Prédication du 25 décembre 2020

Culte de Noël

de Dominique Hernandez

Que fait Noël ?

Lecture : Luc 2, 1-20

Lecture biblique

Luc 2, 1-20

1 En ces jours-là parut un décret de César Auguste, en vue du recensement de toute la terre habitée.
2 Ce premier recensement eut lieu pendant que Quirinius était gouverneur de Syrie.
3 Tous allaient se faire recenser, chacun dans sa propre ville.
4 Joseph aussi monta de Galilée, de la ville de Nazareth, pour se rendre en Judée, dans la ville de David appelée Bethléem, parce qu’il était de la maison et de la famille de David,
5 afin de se faire inscrire avec Marie, sa fiancée, qui était enceinte.

6 Pendant qu’ils étaient là, le temps où elle devait accoucher arriva,
7 et elle mit au monde son fils premier-né. Elle l’emmaillota et l’installa dans une mangeoire, parce qu’il n’y avait pas de place pour eux dans la salle.

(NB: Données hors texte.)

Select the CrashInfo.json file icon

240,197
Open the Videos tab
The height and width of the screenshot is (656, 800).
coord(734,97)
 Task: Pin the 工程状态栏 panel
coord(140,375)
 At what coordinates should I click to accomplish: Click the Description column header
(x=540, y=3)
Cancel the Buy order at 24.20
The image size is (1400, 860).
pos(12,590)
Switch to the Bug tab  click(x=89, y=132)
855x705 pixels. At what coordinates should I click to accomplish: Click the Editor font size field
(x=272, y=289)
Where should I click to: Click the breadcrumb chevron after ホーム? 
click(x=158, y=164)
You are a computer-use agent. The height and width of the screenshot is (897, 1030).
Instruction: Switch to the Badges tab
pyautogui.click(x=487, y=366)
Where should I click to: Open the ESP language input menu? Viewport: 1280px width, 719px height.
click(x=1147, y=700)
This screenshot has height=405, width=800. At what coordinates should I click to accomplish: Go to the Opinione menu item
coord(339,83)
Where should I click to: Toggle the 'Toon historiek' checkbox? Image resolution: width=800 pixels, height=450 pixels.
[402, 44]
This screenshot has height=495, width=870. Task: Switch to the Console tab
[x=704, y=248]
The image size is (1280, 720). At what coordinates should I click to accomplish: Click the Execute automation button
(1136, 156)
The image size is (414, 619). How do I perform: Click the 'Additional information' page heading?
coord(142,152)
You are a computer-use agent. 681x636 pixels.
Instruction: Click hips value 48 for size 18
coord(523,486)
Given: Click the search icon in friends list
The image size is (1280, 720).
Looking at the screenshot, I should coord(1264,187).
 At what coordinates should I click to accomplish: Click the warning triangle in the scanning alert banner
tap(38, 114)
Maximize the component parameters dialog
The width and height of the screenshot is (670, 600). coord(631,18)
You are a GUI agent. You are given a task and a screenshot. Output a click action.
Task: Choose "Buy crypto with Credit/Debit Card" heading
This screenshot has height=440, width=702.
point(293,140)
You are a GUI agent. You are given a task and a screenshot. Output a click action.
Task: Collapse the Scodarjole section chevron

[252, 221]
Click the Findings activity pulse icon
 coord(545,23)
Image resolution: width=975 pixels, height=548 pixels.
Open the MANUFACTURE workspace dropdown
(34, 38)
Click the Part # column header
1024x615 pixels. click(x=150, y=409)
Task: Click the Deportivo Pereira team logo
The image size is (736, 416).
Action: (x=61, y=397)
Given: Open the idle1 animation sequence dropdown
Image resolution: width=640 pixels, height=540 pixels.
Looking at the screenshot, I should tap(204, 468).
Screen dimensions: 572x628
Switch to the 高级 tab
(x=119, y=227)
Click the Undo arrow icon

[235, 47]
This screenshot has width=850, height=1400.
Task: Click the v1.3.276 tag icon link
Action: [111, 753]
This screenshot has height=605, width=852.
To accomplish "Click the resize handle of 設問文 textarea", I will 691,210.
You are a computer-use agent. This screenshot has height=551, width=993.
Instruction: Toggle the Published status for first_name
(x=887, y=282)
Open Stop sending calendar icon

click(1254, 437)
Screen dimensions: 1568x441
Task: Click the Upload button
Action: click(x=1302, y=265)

8 Il y avait, dans cette même région, des bergers qui passaient dans les champs les veilles de la nuit pour garder leurs troupeaux.
9 L’ange du Seigneur survint devant eux, et la gloire du Seigneur se mit à briller tout autour d’eux. Ils furent saisis d’une grande crainte.
10 Mais l’ange leur dit : N’ayez pas peur, car je vous annonce la bonne nouvelle d’une grande joie qui sera pour tout le peuple :
11 aujourd’hui, dans la ville de David, il vous est né un sauveur, qui est le Christ, le Seigneur.
12 Et ceci sera pour vous un signe : vous trouverez un nouveau-né emmailloté et couché dans une mangeoire.
13 Et soudain il se joignit à l’ange une multitude de l’armée céleste, qui louait Dieu et disait :

14 Gloire à Dieu dans les lieux très hauts, et, sur la terre, paix parmi les humains en qui il prend plaisir !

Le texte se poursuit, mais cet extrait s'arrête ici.